Ternyata anggapan tersebut sudah kuno, bahkan boleh dianggap salah. Untuk membesarkan anak di masa kini, orangtua tak lagi bisa menggunakan metode yang dilakukan orangtua zaman dulu. Hasil penelitian para psikolog menyebutkan, banyak metode yang dulu digunakan para orangtua untuk membesarkan anak-anak mereka ternyata memberikan dampak negatif bagi perkembangan emosi anak.
Kita sebagai orangtua pada umumnya memang tidak siap menjadi orangtua. Rata-rata, orangtua tidak menguasai dua hal, yakni tahapan perkembangan anak dan cara otak bekerja. Ini tentu saja berpengaruh pada kepribadian dan masa depan anak.
Contohnya, banyak orangtua yang memberi games dan mengizinkan anak menonton televisi sejak balita. Saya punya klien, anaknya masuk SD dan minus 18 karena diperbolehkan menonton televisi dengan jarak sangat dekat sejak ia kecil. Kemudian, ada klien lain yang sudah diberikan games komputer dan PSP sejak usia tiga tahun oleh orangtuanya. Apa yang terjadi? Saat duduk di bangku SMP, ia drop out. Mogok sekolah,” tutur Elly.
Elly mengkritik kebijaksanaan orangtua masa kini yang terkesan membiarkan anak-anak mereka mengakses teknologi sejak usia dini. Tak jarang orangtua justru menyodorkan teknologi seperti televisi, games dan komputer untuk ‘menyogok’ dan membuat sang anak diam. Sehingga orangtua bisa melakukan kegiatan pribadinya tanpa terganggu anaknya sendiri.

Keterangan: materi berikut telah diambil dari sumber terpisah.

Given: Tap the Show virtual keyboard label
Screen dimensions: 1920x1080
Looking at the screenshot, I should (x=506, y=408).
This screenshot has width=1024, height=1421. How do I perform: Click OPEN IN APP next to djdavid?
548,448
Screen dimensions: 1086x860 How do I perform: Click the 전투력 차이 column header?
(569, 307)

Selain itu, sesuai judul seminar ini, Elly juga menyoroti cara berkomunikasi dengan anak. Pertama, menurut dia, adalah cara bicara. Jangan berbicara dengan tergesa-gesa karena biasanya, pesan yang disampaikan tidak akan didengarkan anak. Kemudian, bicara seperti akan menghasilkan kalimat-kalimat yang berdampak negatif pada anak.
“Akibat bicara tidak sengaja pada anak ada enam, yakni, melemahkan konsep diri, membuat anak diam, melawan, menentang, tidak peduli dan sulit diajak kerjasama, menjatuhkan harga dan rasa percaya diri anak, kemampuan berpikir menjadi rendah, tidak terbiasa memilih dan mengambil keputusan bagi diri sendiri, serta iri terus menerus,” jelasnya.

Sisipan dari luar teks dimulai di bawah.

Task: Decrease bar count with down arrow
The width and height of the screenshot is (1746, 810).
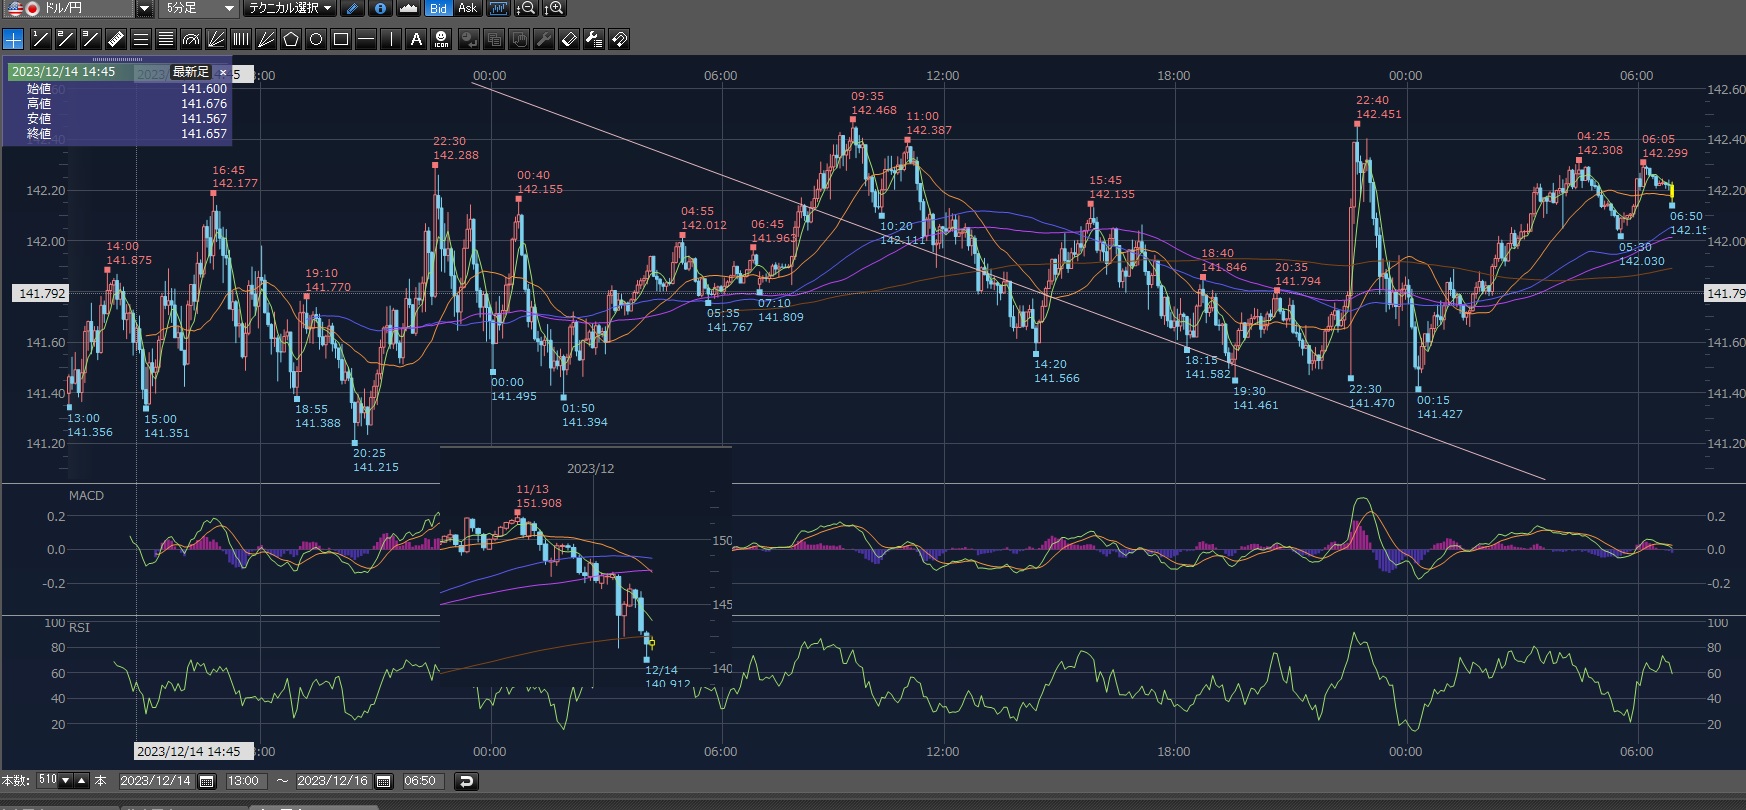Action: click(x=66, y=781)
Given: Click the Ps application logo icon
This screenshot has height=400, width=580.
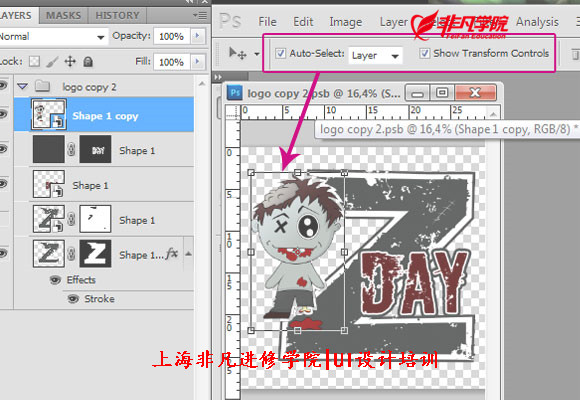Looking at the screenshot, I should tap(230, 21).
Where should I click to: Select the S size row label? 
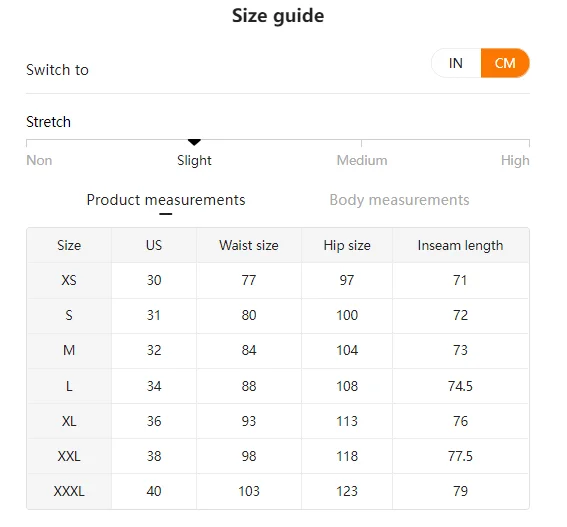[x=69, y=315]
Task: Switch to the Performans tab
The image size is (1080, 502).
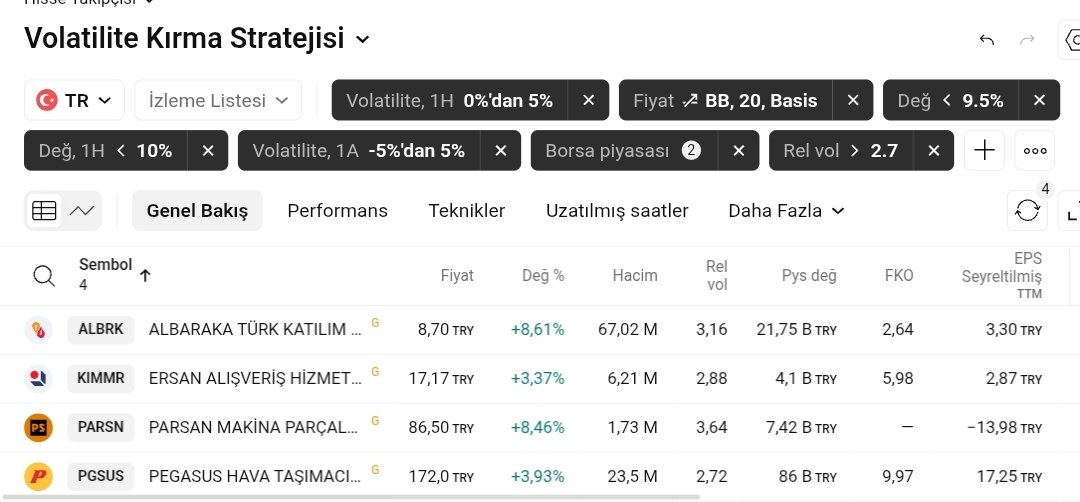Action: [x=338, y=211]
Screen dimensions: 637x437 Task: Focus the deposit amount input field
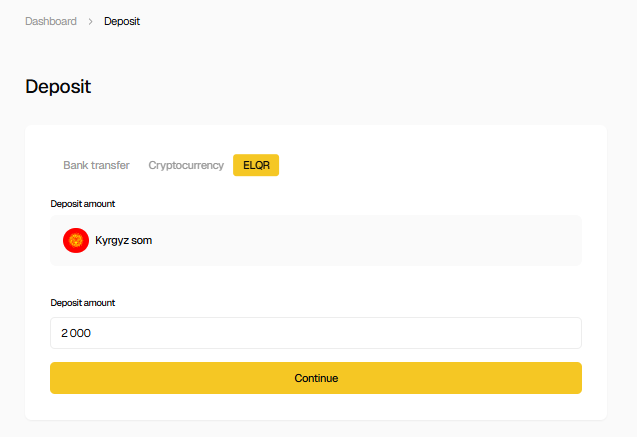316,333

Kedua adalah orangtua harus mengenali dirinya masing-masing. Jika sudah mengenali dirinya sendiri, kenalilah diri anak dan pasangan. Dari situ, niscaya kunci komunikasi akan mulai dapat dibuka.

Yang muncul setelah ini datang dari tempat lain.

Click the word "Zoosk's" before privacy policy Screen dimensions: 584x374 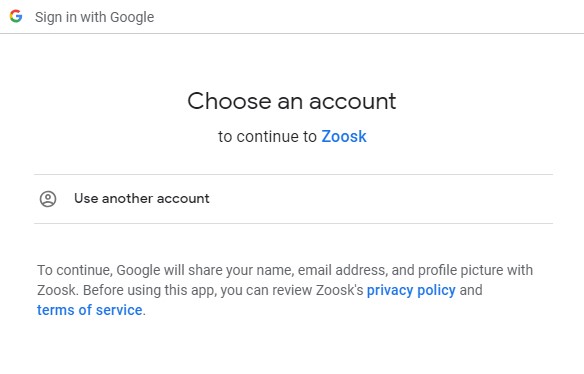point(339,290)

Yang ketiga adalah, banyak orangtua yang lupa bahwa tiap individu unik. Artinya, jangan pernah membanding-bandingkan anak dengan anak lain. Begitu juga suami atau istri dengan orang lain. Jika terus-terusan dibandingkan, bisa jadi, anak akan menderita krisis identitas karena tidak bisa mengenal dirinya sendiri sejak kecil.
Keempat, menurut Elly, adalah perbedaan antara keinginan dan kebutuhan. Banyak kesalahpahaman terjadi yang menyebabkan banyak hal yang tidak sempat dan terabaikan. Kelima, adalah tidak membaca bahasa tubuh anak. Keenam, tidak mendengar perasaan.
“Jangan anggap anak itu tidak punya perasaan. Hargai apa yang mereka rasakan. Jangan diabaikan,” tuturnya.
Poin selanjutnya, atau ketujuh, yang dikupas Elly adalah kebiasaan orangtua untuk kurang mendengar aktif. Di poin ini, ia juga mengkritik para orangtua, terutama ibu, yang terlalu mengandalkan pembantu atau pengasuh anak untuk mengurus anak-anak mereka.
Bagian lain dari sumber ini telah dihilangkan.